Nonsteroidal anti-inflammatory drugs and upper and lower gastrointestinal mucosal damage

Carlos Sostres 1,2, Carla J Gargallo 1,2, Angel Lanas 1,2,3,4,
PMCID: PMC3890944  PMID: 24267289

Abstract

NSAIDs are among the most commonly used drugs worldwide and their beneficial therapeutic properties are thoroughly accepted. However, they are also associated with gastrointestinal (GI) adverse events. NSAIDs can damage the whole GI tract including a wide spectrum of lesions. About 1 to 2% of NSAID users experienced a serious GI complication during treatment. The relative risk of upper GI complications among NSAID users depends on the presence of different risk factors, including older age (>65 years), history of complicated peptic ulcer, and concomitant aspirin or anticoagulant use, in addition to the type and dose of NSAID. Some authors recently reported a decreasing trend in hospitalizations due to upper GI complications and a significant increase in those from the lower GI tract, causing the rates of these two types of GI complications to converge. NSAID-induced enteropathy has gained much attention in the last few years and an increasing number of reports have been published on this issue. Current evidence suggests that NSAIDs increase the risk of lower GI bleeding and perforation to a similar extent as that seen in the upper GI tract. Selective cyclooxygenase-2 inhibitors have the same beneficial effects as nonselective NSAIDs but with less GI toxicity in the upper GI tract and probably in the lower GI tract. Overall, mortality due to these complications has also decreased, but the in-hospital case fatality for upper and lower GI complication events has remained constant despite the new therapeutic and prevention strategies.

Introduction

More than 5,000 years have passed since a Greek physician prescribed extracts of willow bark for musculoskeletal pain. But it was not until 1897 that Felix Hoffman synthesized acetylsalicylic acid (ASA), the first NSAID [1]. Nowadays, NSAIDs are among the most commonly used drugs worldwide and their analgesic, anti-inflammatory and anti-pyretic therapeutic properties are thoroughly accepted. More than 30 million people use NSAIDs every day, and they account for 60% of the US over-the-counter analgesic market [2]. Like many other drugs, however, NSAIDs are associated with a broad spectrum of side effects, including gastrointestinal (GI) and cardiovascular (CV) events, renal toxicity, increased blood pressure, and deterioration of congestive heart failure among others. In this review, we will focus on upper and lower GI tract injury.

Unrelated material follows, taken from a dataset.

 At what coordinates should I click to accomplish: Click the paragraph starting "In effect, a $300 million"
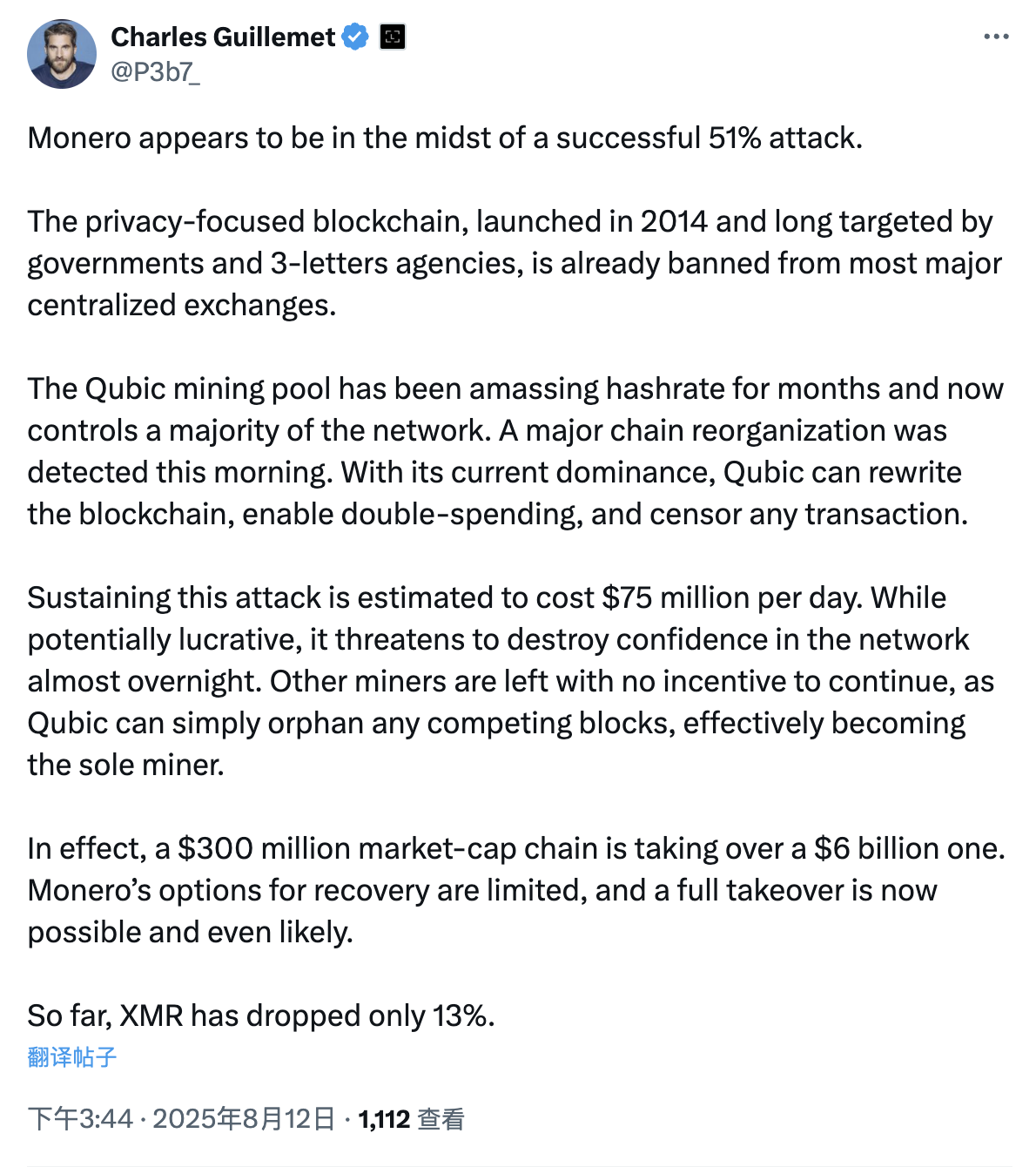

Several classes of NSAIDs with different GI toxicity can be distinguished: traditional or nonselective NSAIDs (ns-NSAIDs), including high-dose ASA, which inhibit both isoforms of cyclooxygenase (COX) enzyme and are the most toxic NSAID compounds; COX-2 selective inhibitors that produce less GI damage; and new classes of NSAID, including nitric oxide NSAIDs and hydrogen sulfide-releasing NSAIDs that still are being tested in different conditions and apparently have less upper GI and CV toxicity.

Nonsteroidal anti-inflammatory drug-associated upper gastrointestinal damage

The damage of gastric and duodenal mucosa caused by NSAIDs has been widely studied. These upper GI side effects include troublesome symptoms with or without mucosal injury, asymptomatic mucosal lesions, and serious complications, even death.

About 30 to 50% of NSAID users have endoscopic lesions (such as subepithelial hemorrhages, erosions, and ulcerations), mainly located in gastric antrum, and often without clinical manifestations. Generally, these lesions have no clinical significance and tend to reduce or even disappear with chronic use, probably because the mucosa is adapted to aggression [3,4]. On the contrary, up 40% of NSAIDs users have upper GI symptoms, the most frequent being gastroesophageal reflux (regurgitation and/or heartburn) and dyspeptic symptoms (including belching, epigastric discomfort, bloating, early satiety and postprandial nausea) [3]. The onset of these symptoms seems to vary depending on the type of NSAID. A meta-analysis of the available trials from the Cochrane collaboration concluded that COX-2 selective inhibitor (celecoxib) was associated with less symptomatic ulcers, endoscopically detected ulcers and discontinuations for GI adverse events compared with ns-NSAIDs (naproxen, diclofenac, ibuprofen and loxoprofen) [5]. Unfortunately, these symptoms are not predictive of the presence of mucosal injury. Approximately 50% of patients with symptoms have no mucosal lesions; however, >50% of users with serious peptic ulcer complications had no previous warning symptoms [3,6].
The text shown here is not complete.